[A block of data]
== == ==
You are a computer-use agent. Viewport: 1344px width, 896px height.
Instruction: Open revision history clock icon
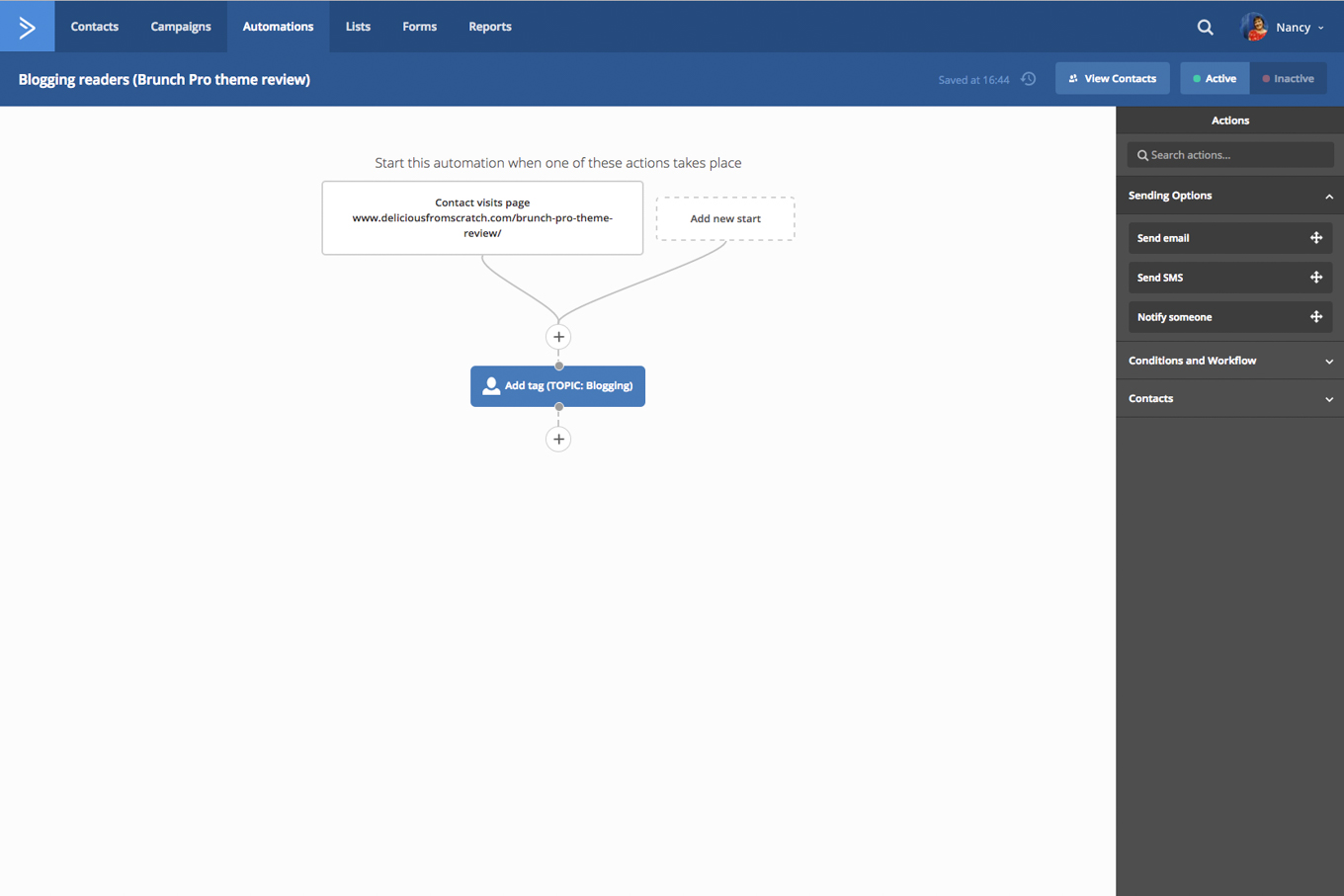click(x=1029, y=79)
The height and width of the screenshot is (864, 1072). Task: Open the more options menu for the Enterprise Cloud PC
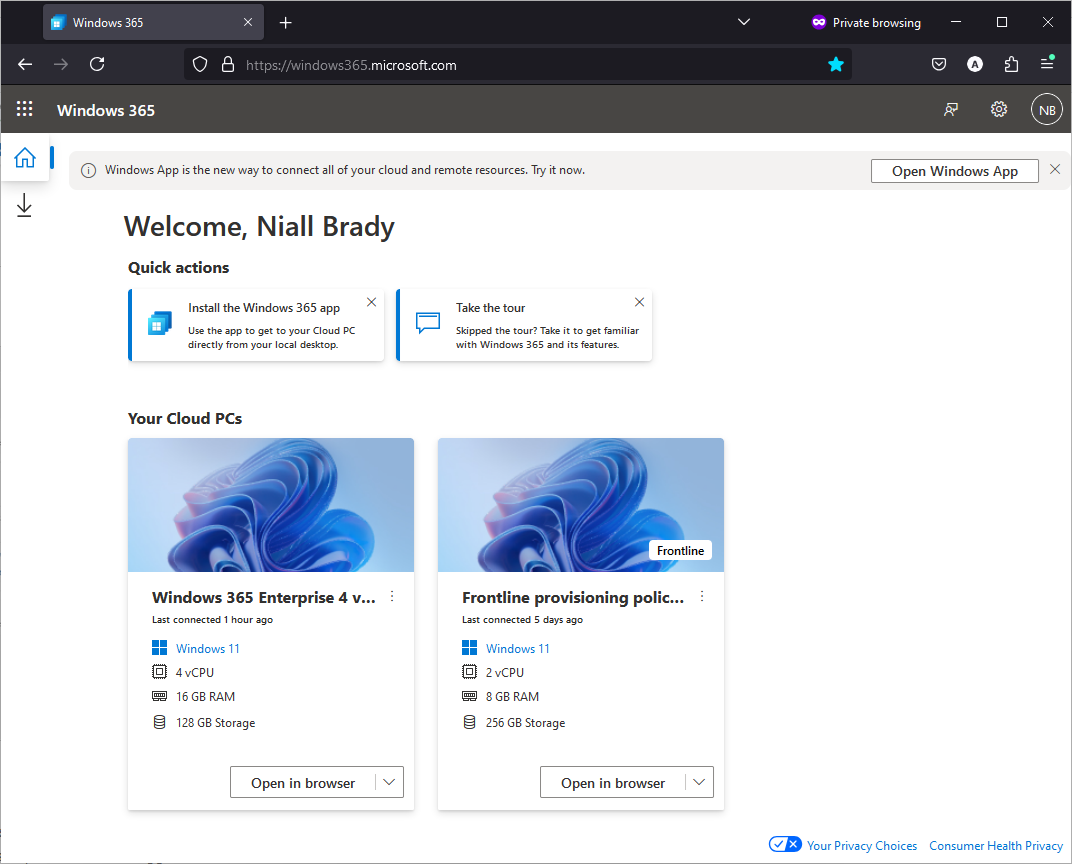392,596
== == ==
▸ **TASK INSTRUCTIONS**: Retype every line of the records above without any changes, and leave the pictures out.

▸ **FULL OUTPUT**:
You are a computer-use agent. Viewport: 1344px width, 896px height.
Instruction: Open revision history clock icon
click(x=1029, y=79)
The height and width of the screenshot is (864, 1072). Task: Open the more options menu for the Enterprise Cloud PC
392,596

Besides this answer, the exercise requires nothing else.